Koronawirus napędza windykację online

opublikowano: 8 kwietnia 2020
Koronawirus napędza windykację online lupa lupa

W dobie koronawirusa i spowolnienia gospodarki przedsiębiorcy nie zwlekają już miesiącami z odzyskiwaniem należności od kontrahentów. Na znaczeniu mocno zyskała windykacja, którą można zlecić online.

Dla 27 proc. małych i średnich firm to usługa zdecydowanie wspierająca płynność finansową w czasie pandemii – wynika z najnowszego badania IMAS International, przeprowadzonego na zlecenie Krajowego Rejestru Długów w dniach 19-21 marca. 

Ankietowani w nim przedsiębiorcy przyznają, że po wybuchu epidemii bardzo zwiększyły się problemy z terminowym płaceniem przez kontrahentów. Sygnalizuje to 63 proc. przedsiębiorców z sektora MŚP. Najgorsze jest to, że nie zawsze wynika to z faktycznych kłopotów dłużników. W tym samym badaniu aż 27 proc. respondentów przyznaje, że świadomie wstrzymuje płatności, bo trzyma pieniądze „na czarną godzinę”. A 65 proc. z nich jest przekonanych, że tak samo robią ich kontrahenci. Trudno się więc dziwić, że wierzyciele stracili cierpliwość i zaczynają się energiczniej upominać o zapłatę. Zwłaszcza że sami za chwilę staną przed problemem, czy zapłacić swoim wierzycielom.

Niezapłacone faktury blokują firmy

Ograniczenia w poruszaniu się sprawiają, że na znaczeniu zyskują usługi dostępne online. W cytowanym badaniu Krajowego Rejestru Długów ponad jedna czwarta przedsiębiorców z sektora MŚP wskazywała, że windykacja online jest dla nich istotnym narzędziem w utrzymaniu płynności finansowej. Obserwuje to także Kaczmarski Inkasso. Na koniec marca, a więc uwzględniając ponad 2 tygodnie epidemii, odnotowała 21,4 proc. wzrost liczby spraw zleconych online poprzez aplikację WinGO.pl w porównaniu ze styczniem tego roku. Ich wartość była większa o 36,5 proc. Średnia wartość zlecenia w styczniu to 17,5 tys. zł, a w marcu 19,8 tys. zł.

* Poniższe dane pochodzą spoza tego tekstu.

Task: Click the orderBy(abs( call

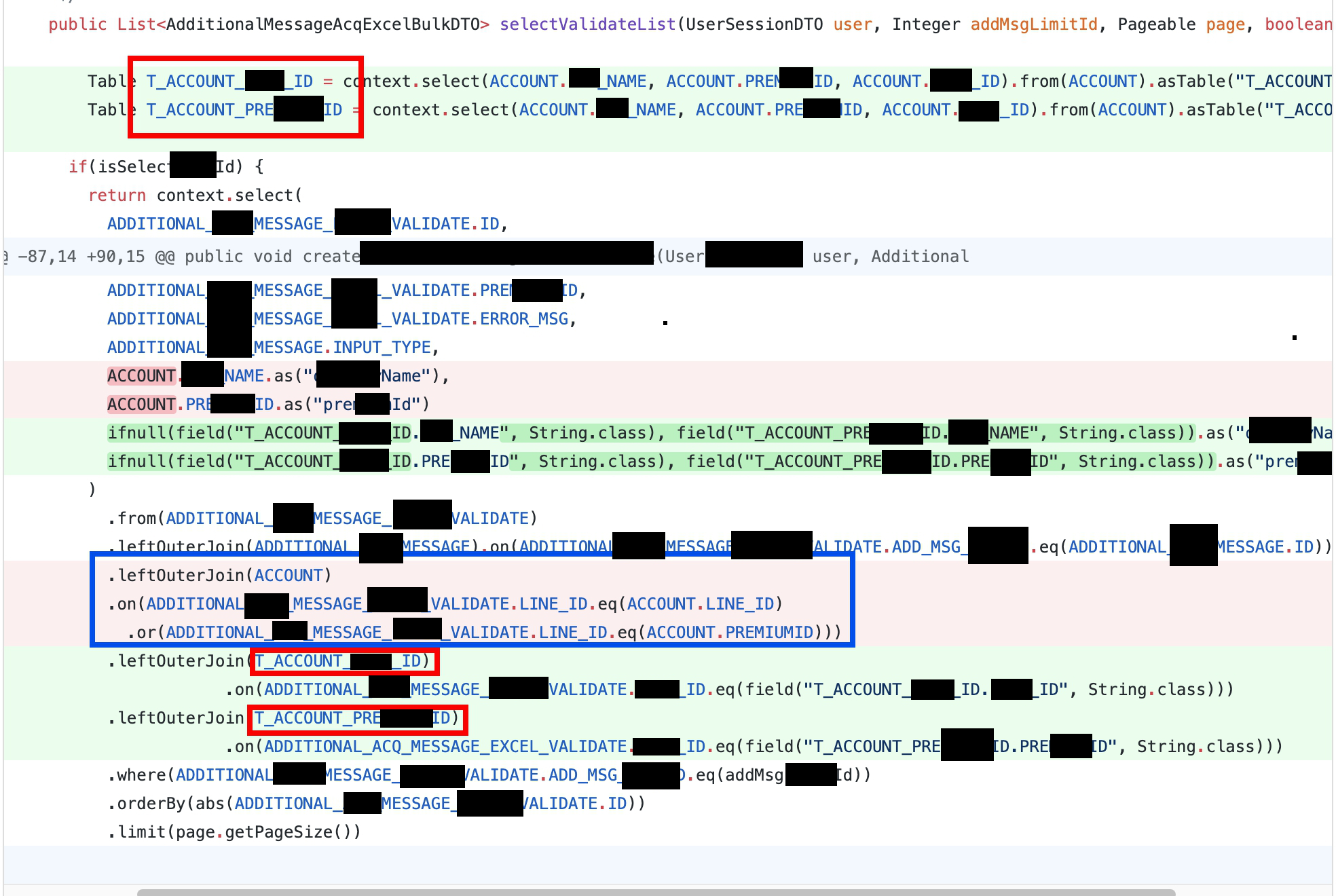Action: [x=171, y=804]

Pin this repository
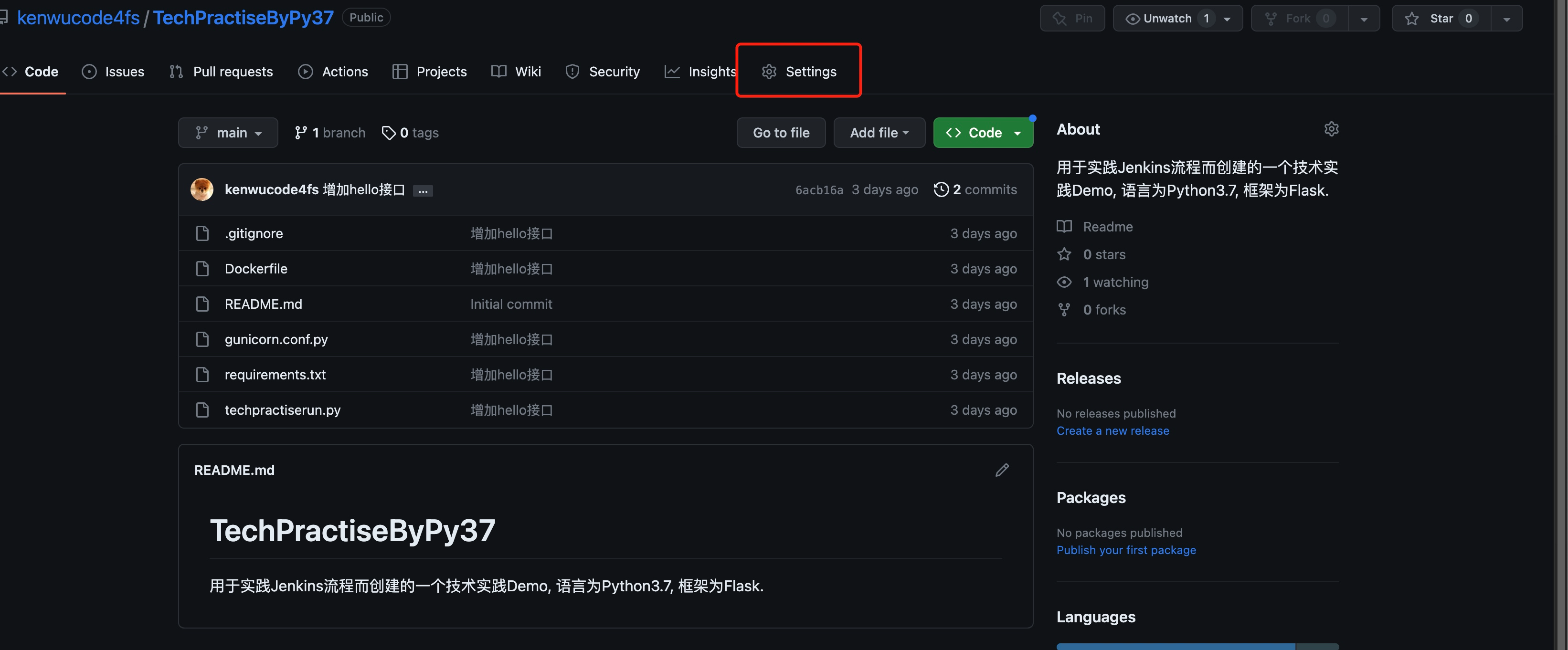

- Obserwujemy tu wyraźny wpływ koronawirusa. Przedsiębiorcy obawiają się braku płynności finansowej, więc nie zwlekają już z odzyskiwaniem należności. Do niedawna część z nich czekała ze zlecaniem odzyskania pieniędzy z faktur, argumentując, że „klient w końcu sam zapłaci”. Teraz nasi konsultanci w rozmowach z przedsiębiorcami już tego nie słyszą. Coraz więcej z nich przekazuje zlecenia przez aplikację Wingo.pl – informuje Jakub Kostecki, prezes Zarządu Kaczmarski Inkasso.

Jedno kliknięcie i sprawa w toku

Na znaczeniu zyskała prostota w przekazywaniu spraw – wystarczy przesłać skan lub zdjęcie faktury używając do tego nawet smartfona. W aplikacji na bieżąco widać status zlecenia. WinGO.pl jest jedynym rozwiązaniem na rynku, gdzie przedsiębiorcy nie ponoszą żadnych kosztów wstępnych. Płacą prowizję tylko za odzyskane pieniądze, którą mogą zgodnie z prawem obciążyć dłużnika.

Kaczmarski Inkasso ściśle współpracuje z Krajowym Rejestrem Długów Biurem Informacji Gospodarczej, gdzie może upubliczniać dane dłużników, a także publikuje długi na giełdzie wierzytelności. Pozycjonuje również oferty jego sprzedaży w wyszukiwarce Google.

Na koniec marca w Krajowym Rejestrze Długów było notowanych ponad 290 tysięcy firm z długiem na łączną kwotę 10,35 mld zł. Od początku roku zadłużenie przedsiębiorstw wzrosło o 5,5 proc., mimo chwilowego spadku na koniec stycznia do poziomu 9,8 mld zł. Tylko w marcu powiększyło się o ponad 163 mln zł.